Il delitto di cui al Decreto Legislativo n. 74 del 2000, articolo 10 quater, si perfeziona, infatti, nel momento in cui viene operata la compensazione per un importo superiore alla soglia di punibilita’ pari a cinquantamila Euro con riferimento al singolo periodo d’imposta (cfr. Sez. 3, n. 7662 del 14/12/2011 Ud. dep. 28/02/2012 Rv. 251975, in motivazione; Sez 3 n. 536 del 10.12.2014, dep. 9.1.2015 non massimata) e non in quello della successiva dichiarazione dei redditi, in quanto e’ con l’utilizzo del modello F24 che si realizza la condotta decettiva del contribuente (Sez.3 n. 4958 del 11/10/2018, dep.01/02/2019, Rv.274854 – 01).
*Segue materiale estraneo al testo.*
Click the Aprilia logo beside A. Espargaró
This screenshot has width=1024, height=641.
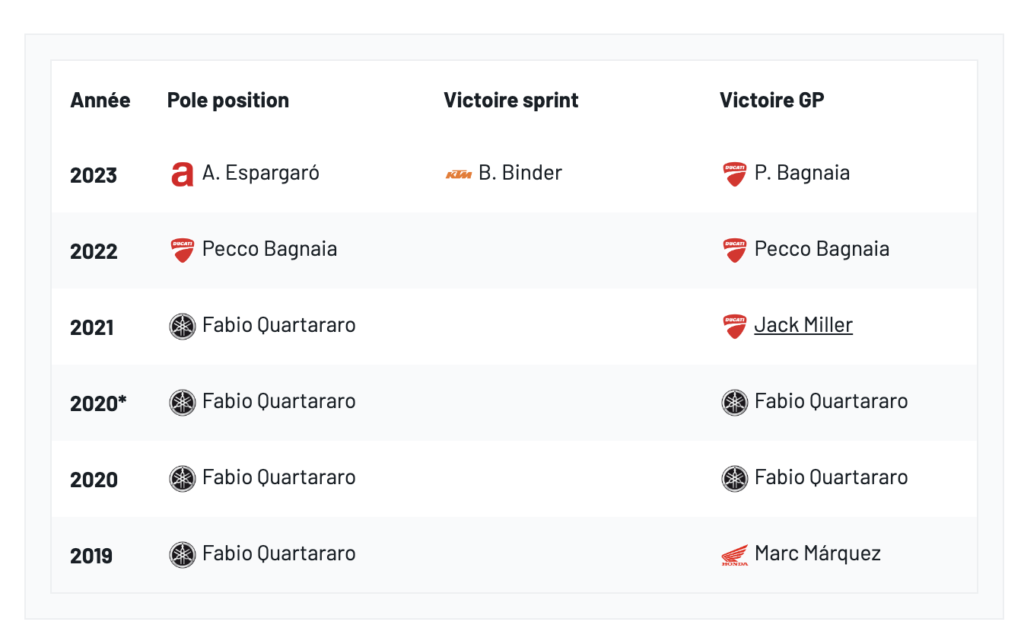coord(181,174)
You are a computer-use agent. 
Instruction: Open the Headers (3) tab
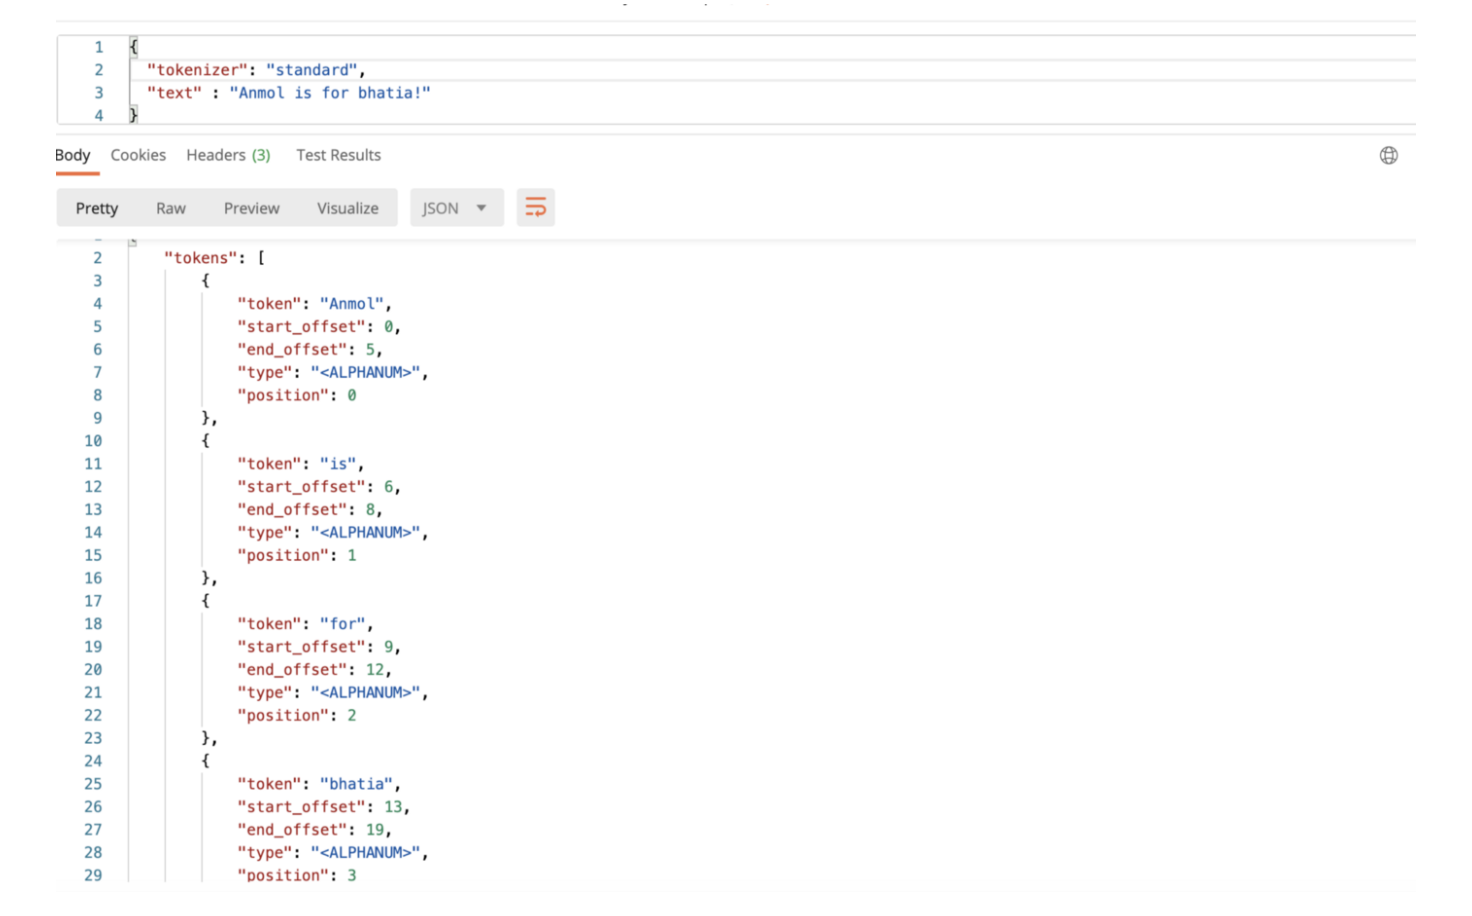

La fondatezza del motivo e, quindi, l’ammissibilita’ dell’impugnazione per tale capo di imputazione consente di rilevare e dichiarare anche la prescrizione delle ulteriori condotte contestate al capo e), medio tempore maturata.
Diversamente e’ a dirsi per gli altri capi di imputazione, per i quali la manifesta infondatezza del primo motivo di ricorso, rende inammissibile l’impugnazione.
Infatti, in caso di ricorso avverso una sentenza di condanna cumulativa, che riguardi piu’ reati ascritti allo stesso imputato, l’autonomia dell’azione penale e dei rapporti processuali inerenti ai singoli capi di imputazione impedisce che l’ammissibilita’ dell’impugnazione per uno dei reati possa determinare l’instaurazione di un valido rapporto processuale anche per i reati in relazione ai quali i motivi dedotti siano inammissibili, con la conseguenza che per tali reati, nei cui confronti si e’ formato il giudicato parziale, e’ preclusa la possibilita’ di rilevare la prescrizione maturata dopo la sentenza di appello (Sez.U,n. 6903 del 27/05/2016, dep.14/02/2017, Rv.268966 – 01).
3. La sentenza impugnata va, dunque, annullata senza rinvio limitatamente al reato di cui al capo e) perche’ estinto per prescrizione, con eliminazione della relativa pena di mesi due di reclusione, nonche’ in relazione alla disposta confisca per equivalente nella misura di Euro 716.815, pari alla misura del relativo profitto del reato sub e); il ricorso va dichiarato, poi, inammissibile nel resto.

P.Q.M.

Annulla senza rinvio la sentenza impugnata limitatamente al reato di cui al capo e) perche’ estinto per prescrizione ed elimina la relativa pena di mesi due di reclusione, nonche’ alla disposta confisca nella misura di Euro 716.815. Dichiara inammissibile nel resto il ricorso.

 

In caso di diffusione omettere le generalità e gli altri dati identificativi dei soggetti interessati nei termini indicati.